Infants are generally cleared of HDFN when weekly draws reveal that the hemoglobin or hematocrit is rising for 2-3 weeks in a row. At this point the infant no longer has issues with hyperbilirubinemia, and further blood draws for anemia are no longer necessary. Neutropenia and thrombocytopenia may persist beyond 12 weeks. In this case, they are simply managed as usual, there is nothing extra needed. The infant can be cleared of HDFN.

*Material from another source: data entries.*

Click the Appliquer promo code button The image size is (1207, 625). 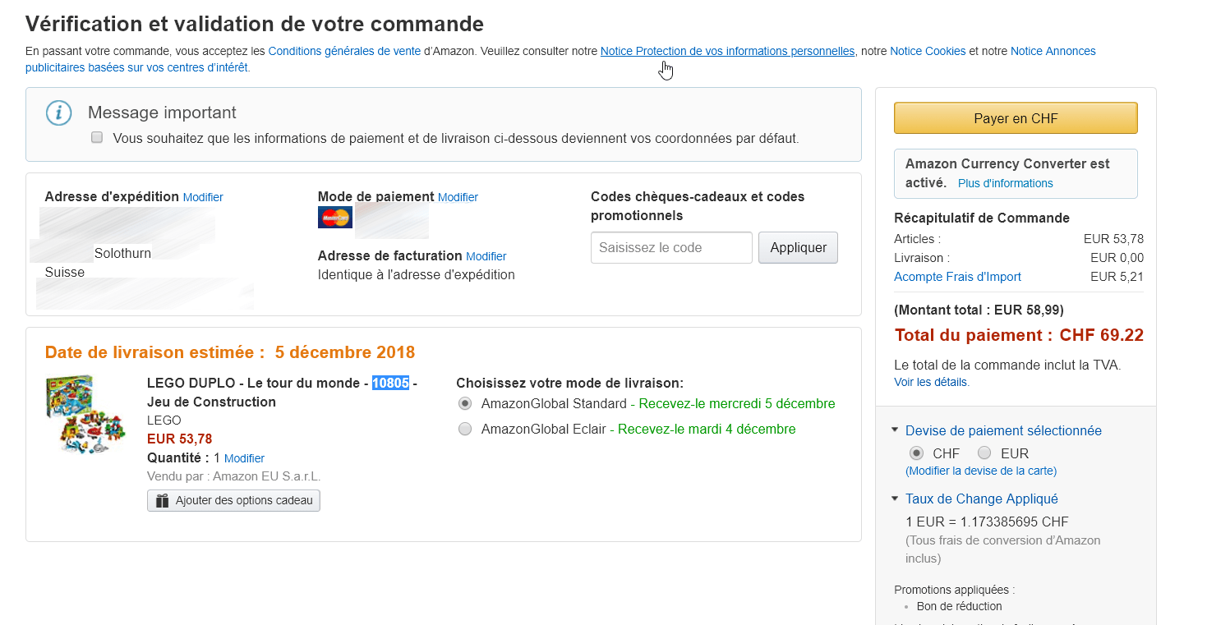(x=798, y=248)
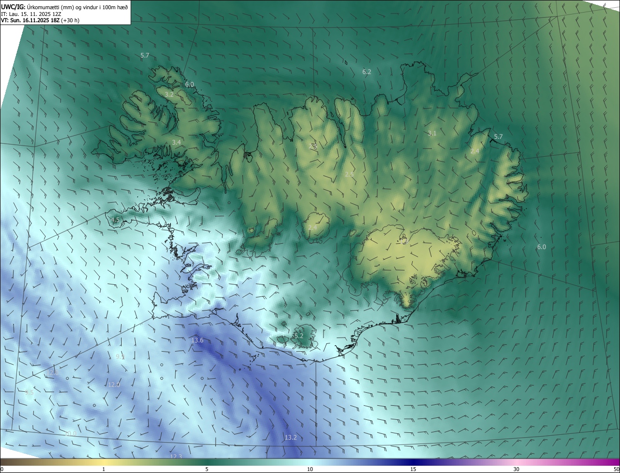620x473 pixels.
Task: Click the 12.0 value label in the southwest sea
Action: (113, 384)
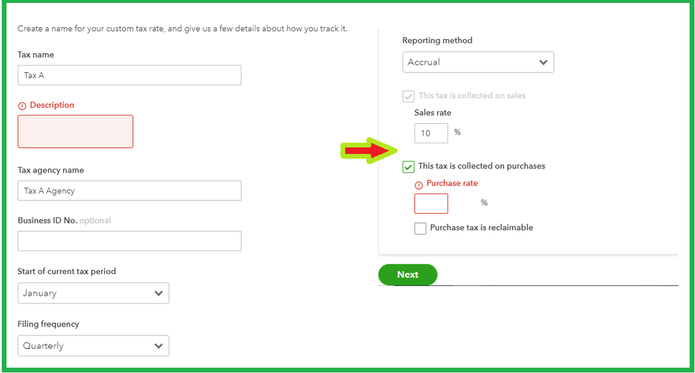This screenshot has width=695, height=373.
Task: Open the Filing frequency Quarterly dropdown
Action: pyautogui.click(x=93, y=346)
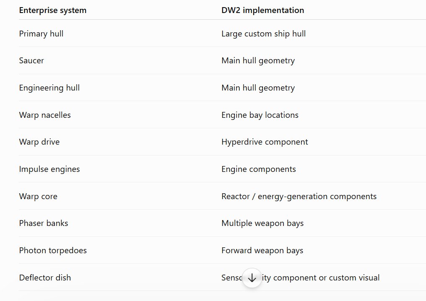Click Reactor / energy-generation components cell

[x=299, y=196]
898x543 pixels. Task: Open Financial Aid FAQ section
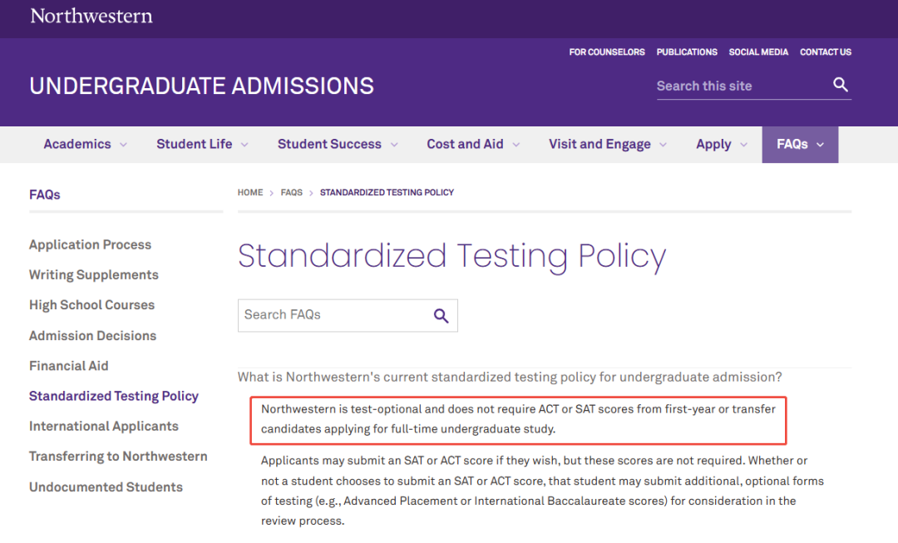pyautogui.click(x=69, y=365)
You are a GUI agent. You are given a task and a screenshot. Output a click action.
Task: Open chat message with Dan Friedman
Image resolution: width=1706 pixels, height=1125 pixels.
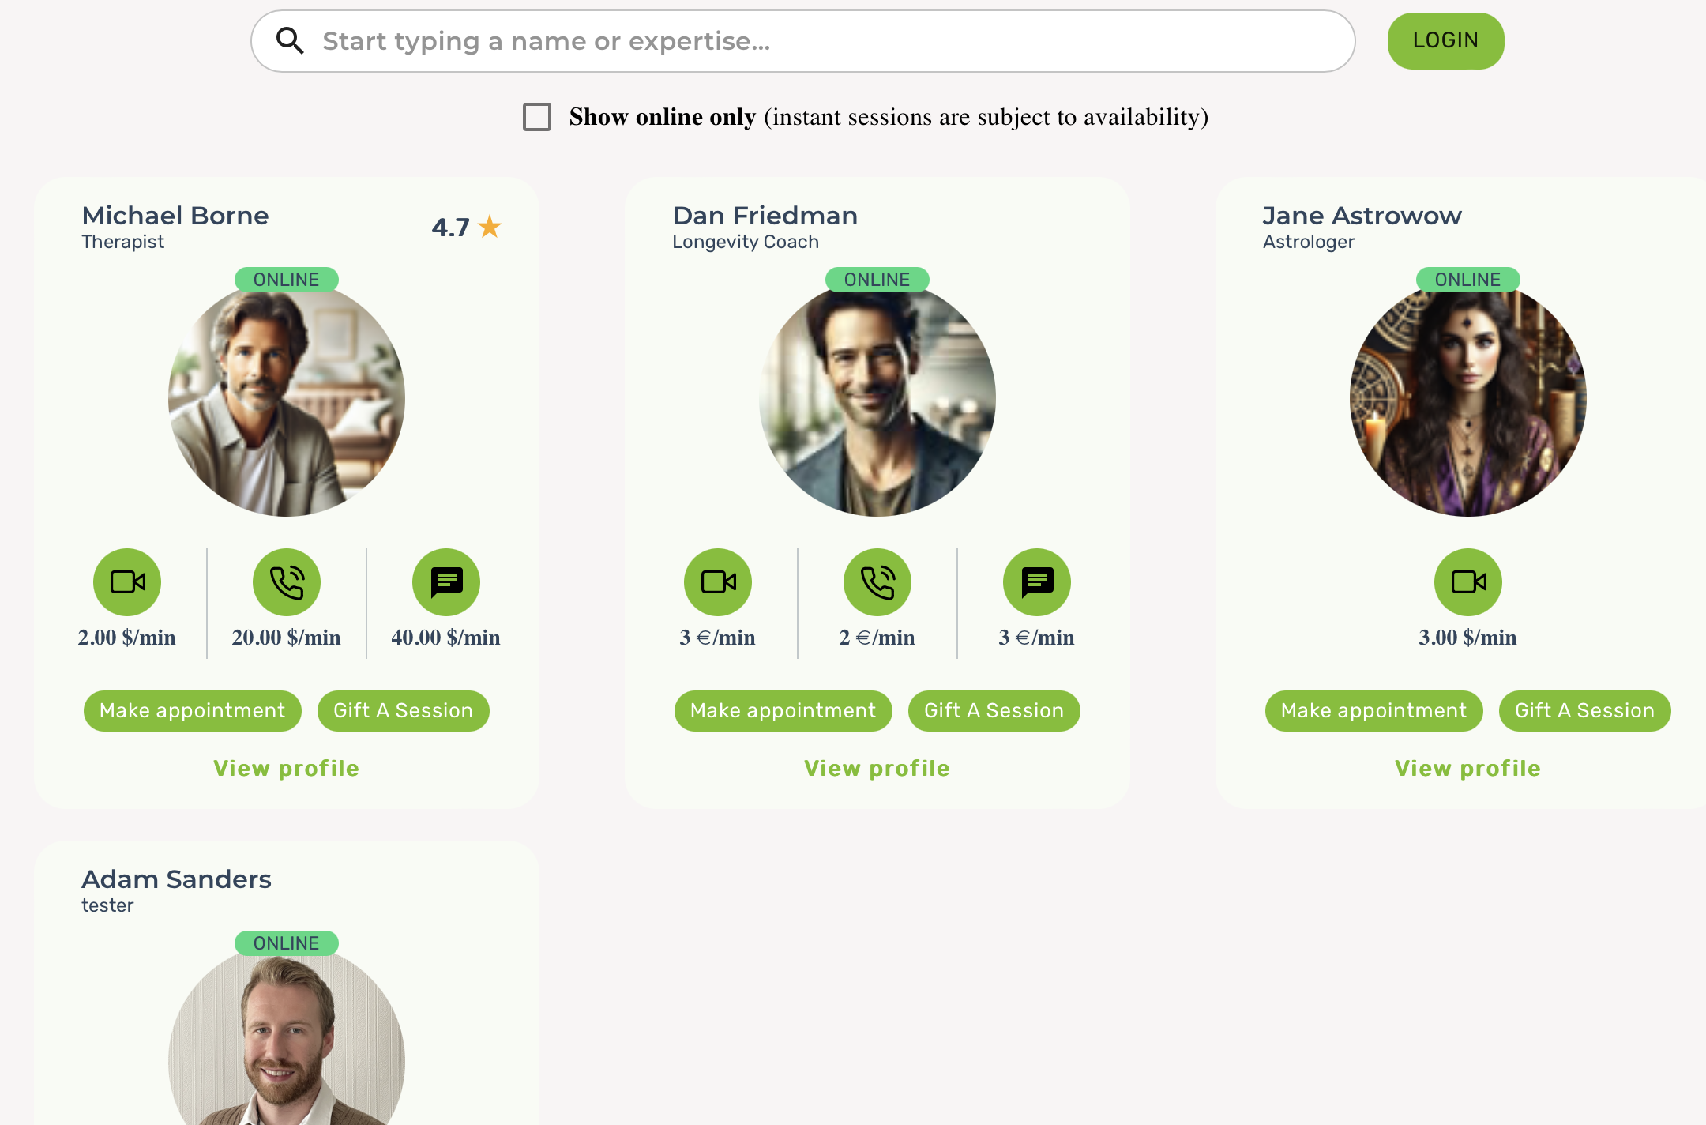1037,582
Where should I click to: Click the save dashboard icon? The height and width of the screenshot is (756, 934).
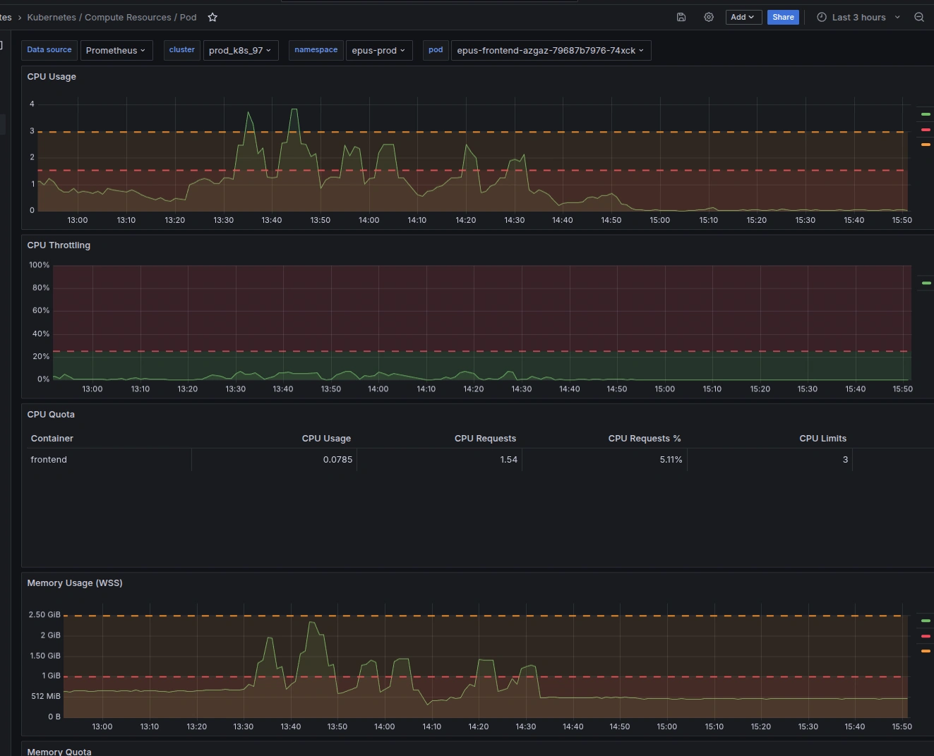[681, 18]
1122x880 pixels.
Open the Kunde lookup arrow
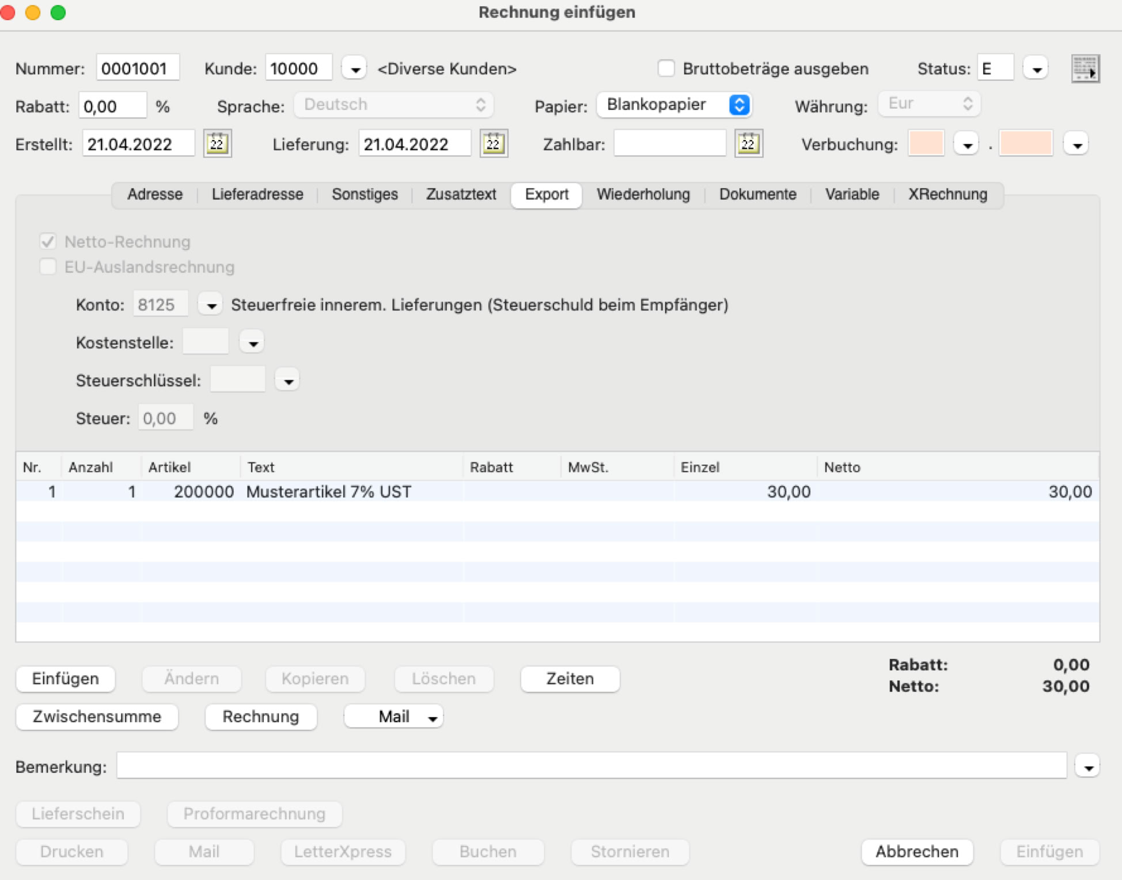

Long-term outcomes for infants with HDFN
Long-term outcomes for infants with HDFN are favorable. The largest predictor of reduced neurological outcomes was the appearance of fetal hydrops 88. The LOTUS study (the largest cohort study of children who received IUTs) followed 291 children ages 2-17 years old and found that “the overall incidence of neurodevelopmental impairment was 4.8% (14/291)90”. Previous studies show similar or improved neurological outcomes for infants treated with IUTs. In 1993 Doyle et al reported 35 of 38 infants (92%) treated with IUTs had no sensorineural disability at 2 years of age 91. In 1998 Hudon looked at 40 infants with HDFN due to anti-D who were treated with IUTs. All 40 showed normal neurodevelopmental outcomes at >5 years of age 94. In 1999 Grab et. al., also showed no moderate or severe neurological impairment in 35 infants who had received IUTs 93. This data stands in stark contrast to the findings from Harper et. al. where 22% (4/18) hydropic fetuses treated with IUT had major neurological morbidities or death, and 12% of the surviving infants had major neurologic sequelae 92. Severe hydrops may be associated with a higher risk of impairment 71, 72. For infants who did not develop hydrops and who were not treated with IUTs, normal outcomes should be expected.